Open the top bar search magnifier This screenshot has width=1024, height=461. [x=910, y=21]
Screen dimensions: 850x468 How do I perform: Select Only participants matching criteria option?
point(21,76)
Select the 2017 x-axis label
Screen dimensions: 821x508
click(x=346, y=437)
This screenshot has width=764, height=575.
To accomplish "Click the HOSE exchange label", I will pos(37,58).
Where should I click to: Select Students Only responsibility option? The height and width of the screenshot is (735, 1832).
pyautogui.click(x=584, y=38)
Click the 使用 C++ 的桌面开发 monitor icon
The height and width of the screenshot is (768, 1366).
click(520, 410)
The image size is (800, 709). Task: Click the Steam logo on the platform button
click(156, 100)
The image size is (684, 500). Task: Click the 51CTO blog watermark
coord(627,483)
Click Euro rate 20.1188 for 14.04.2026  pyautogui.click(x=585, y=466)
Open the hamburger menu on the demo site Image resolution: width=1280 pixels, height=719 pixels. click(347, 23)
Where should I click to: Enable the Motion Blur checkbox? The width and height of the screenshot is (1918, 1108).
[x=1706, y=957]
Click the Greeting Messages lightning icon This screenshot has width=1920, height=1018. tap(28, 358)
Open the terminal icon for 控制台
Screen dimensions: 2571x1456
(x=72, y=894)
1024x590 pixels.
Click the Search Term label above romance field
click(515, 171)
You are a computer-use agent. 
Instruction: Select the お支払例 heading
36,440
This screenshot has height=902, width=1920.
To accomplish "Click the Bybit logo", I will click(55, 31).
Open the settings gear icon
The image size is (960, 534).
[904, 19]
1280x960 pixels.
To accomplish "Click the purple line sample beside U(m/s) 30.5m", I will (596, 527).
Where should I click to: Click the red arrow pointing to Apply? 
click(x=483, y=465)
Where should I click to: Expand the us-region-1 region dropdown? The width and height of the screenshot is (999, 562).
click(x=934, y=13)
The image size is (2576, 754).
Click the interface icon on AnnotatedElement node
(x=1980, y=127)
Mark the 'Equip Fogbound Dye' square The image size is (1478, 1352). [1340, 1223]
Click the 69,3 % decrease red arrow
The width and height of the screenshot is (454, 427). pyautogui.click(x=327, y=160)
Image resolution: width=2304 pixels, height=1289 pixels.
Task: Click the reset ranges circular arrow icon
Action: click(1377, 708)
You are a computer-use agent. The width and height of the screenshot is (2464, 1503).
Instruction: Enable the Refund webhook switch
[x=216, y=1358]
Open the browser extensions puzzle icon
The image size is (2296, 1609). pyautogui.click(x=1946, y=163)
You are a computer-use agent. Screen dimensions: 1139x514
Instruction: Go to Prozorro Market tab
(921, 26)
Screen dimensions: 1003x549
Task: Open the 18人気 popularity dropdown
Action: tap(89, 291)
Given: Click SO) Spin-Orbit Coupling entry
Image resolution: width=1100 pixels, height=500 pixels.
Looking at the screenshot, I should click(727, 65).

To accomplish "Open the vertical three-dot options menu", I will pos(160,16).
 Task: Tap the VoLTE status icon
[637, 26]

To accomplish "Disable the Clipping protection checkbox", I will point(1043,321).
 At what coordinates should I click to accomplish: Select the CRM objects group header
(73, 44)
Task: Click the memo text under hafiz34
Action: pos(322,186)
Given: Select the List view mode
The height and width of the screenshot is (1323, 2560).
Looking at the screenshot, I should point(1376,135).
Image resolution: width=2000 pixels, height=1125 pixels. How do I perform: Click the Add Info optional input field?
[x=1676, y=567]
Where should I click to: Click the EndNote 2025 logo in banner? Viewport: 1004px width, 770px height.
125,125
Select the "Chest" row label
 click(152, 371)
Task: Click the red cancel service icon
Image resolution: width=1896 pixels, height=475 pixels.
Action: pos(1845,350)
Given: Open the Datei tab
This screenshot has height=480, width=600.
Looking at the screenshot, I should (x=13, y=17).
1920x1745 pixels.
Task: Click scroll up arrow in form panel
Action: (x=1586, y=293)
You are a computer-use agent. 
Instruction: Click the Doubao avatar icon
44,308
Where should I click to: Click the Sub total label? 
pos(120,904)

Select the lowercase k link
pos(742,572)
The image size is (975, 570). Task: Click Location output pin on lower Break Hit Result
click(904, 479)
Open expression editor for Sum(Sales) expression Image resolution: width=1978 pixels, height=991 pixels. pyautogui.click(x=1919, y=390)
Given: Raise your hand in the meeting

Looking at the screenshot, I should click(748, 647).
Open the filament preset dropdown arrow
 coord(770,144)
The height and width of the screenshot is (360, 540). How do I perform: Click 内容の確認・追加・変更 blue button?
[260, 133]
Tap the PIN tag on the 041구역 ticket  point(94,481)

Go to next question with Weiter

========

> _DESCRIPTION OF THE TASK_:
Rewrite the records from their first line through the line containing "click(x=483, y=465)", changing "hamburger menu" to "navigation menu" and leaving everything else as it is.

> _EXERCISE RESULT_:
Open the top bar search magnifier This screenshot has width=1024, height=461. [x=910, y=21]
Screen dimensions: 850x468 How do I perform: Select Only participants matching criteria option?
point(21,76)
Select the 2017 x-axis label
Screen dimensions: 821x508
click(x=346, y=437)
This screenshot has width=764, height=575.
To accomplish "Click the HOSE exchange label", I will pos(37,58).
Where should I click to: Select Students Only responsibility option? The height and width of the screenshot is (735, 1832).
pyautogui.click(x=584, y=38)
Click the 使用 C++ 的桌面开发 monitor icon
The height and width of the screenshot is (768, 1366).
click(520, 410)
The image size is (800, 709). Task: Click the Steam logo on the platform button
click(156, 100)
The image size is (684, 500). Task: Click the 51CTO blog watermark
coord(627,483)
Click Euro rate 20.1188 for 14.04.2026  pyautogui.click(x=585, y=466)
Open the navigation menu on the demo site Image resolution: width=1280 pixels, height=719 pixels. click(347, 23)
Where should I click to: Enable the Motion Blur checkbox? The width and height of the screenshot is (1918, 1108).
[x=1706, y=957]
Click the Greeting Messages lightning icon This screenshot has width=1920, height=1018. tap(28, 358)
Open the terminal icon for 控制台
Screen dimensions: 2571x1456
(x=72, y=894)
1024x590 pixels.
Click the Search Term label above romance field
click(515, 171)
You are a computer-use agent. 
Instruction: Select the お支払例 heading
36,440
This screenshot has height=902, width=1920.
To accomplish "Click the Bybit logo", I will click(55, 31).
Open the settings gear icon
The image size is (960, 534).
[904, 19]
1280x960 pixels.
To accomplish "Click the purple line sample beside U(m/s) 30.5m", I will (596, 527).
Where should I click to: Click the red arrow pointing to Apply? 
click(x=483, y=465)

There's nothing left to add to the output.